Шопенгауэр сталкивается с новой проблемой: как преодолеть кантовский раскол на феномены и ноумены, не основываясь на онтологии щедрости. Можно сказать еще короче: как помыслить «жизнь» так, чтобы она не определялась своим сверхприсутствием (то есть щедростью, генезисом и данностью); как помыслить жизнь в терминах отрицания. Разумеется, нам бы не хотелось возвращаться к метафизике жизни Аристотеля и Аквината, где жизнь приобретает качество чистого бытия, которое выражается понятием «души». Но Шопенгауэр также скептически настроен и по отношению к распыленному в идеалистических понятиях Абсолюта теизму, где Абсолютная Жизнь всегда истекает и выплескивается, достигая зачастую своей кульминации в высотах человеческой жизни. Шопенгауэр саркастически замечает: «Оптимизм изображает нам жизнь в виде какого-то подарка, между тем как со всей очевидностью ясно, что если бы нам заранее показали и дали попробовать этот подарок, то всякий с благодарностью отказался бы от него»[192].

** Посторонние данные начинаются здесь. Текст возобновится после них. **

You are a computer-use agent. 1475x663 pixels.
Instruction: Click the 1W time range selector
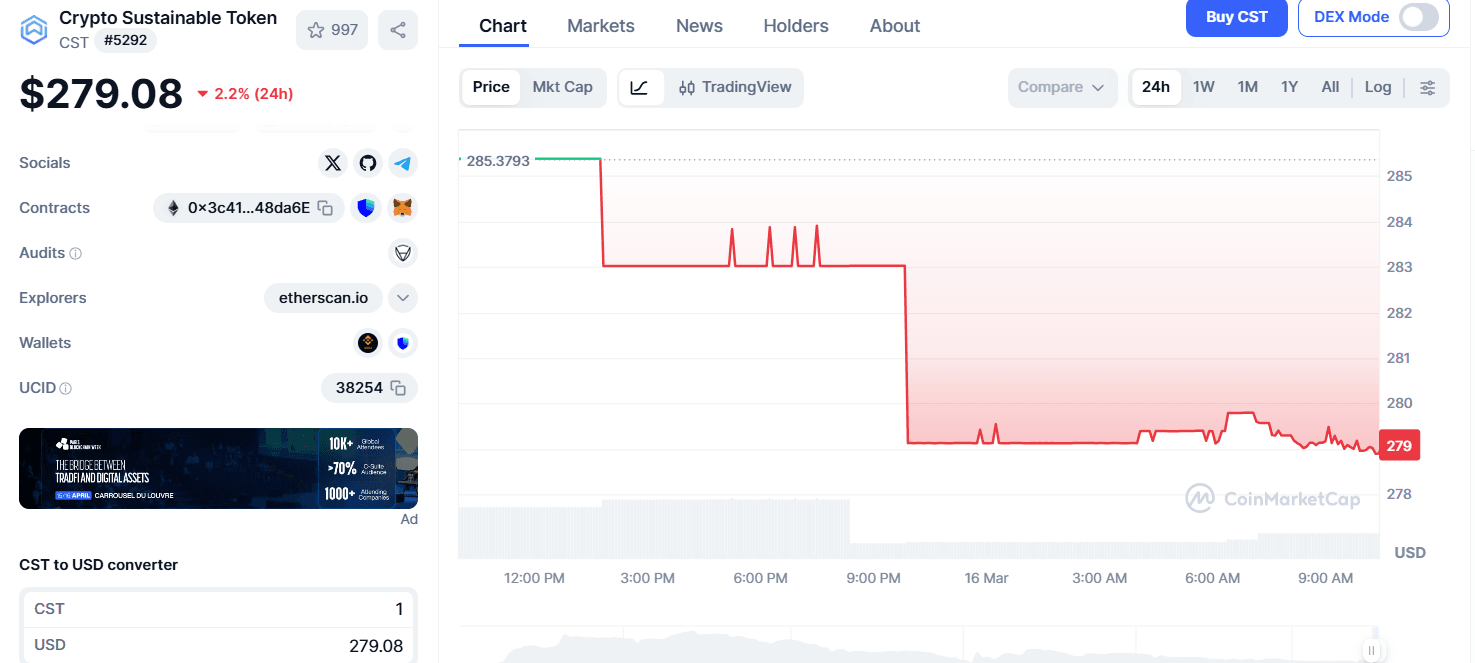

Шопенгауэру остается одно: рассмотреть ту роль, которую отрицание играет по отношению к любой онтологии жизни, особенно той, которая пытается преодолеть кантовский раскол на феномены и ноумены. Жизнь, таким образом, не только не подчиняется метафизике присутствия (как у Канта), но и оказывается несовместимой с бесконечным сверхприсутствием щедрости (как в идеализме). В противовес онтологии щедрости, которая постулирует жизнь как всегда утвердительную, Шопенгауэр выдвигает негативную онтологию, в которой жизнь парадоксальным образом находит свое основание в ничтойности (возможно, она «недоприсутствует»). Шопенгауэр обозначает взаимосвязь между отрицанием и жизнью выразительным термином Воля-к-Жизни (Wille zum Leben):

Так как воля — это вещь в себе, внутреннее содержание, существо мира, а жизнь, видимый мир, явление — только зеркало воли, то мир так же неразлучно должен сопровождать волю, как тень — свое тело; и если есть воля, то будет и жизнь, мир. Таким образом, за волей к жизни обеспечена жизнь...[193]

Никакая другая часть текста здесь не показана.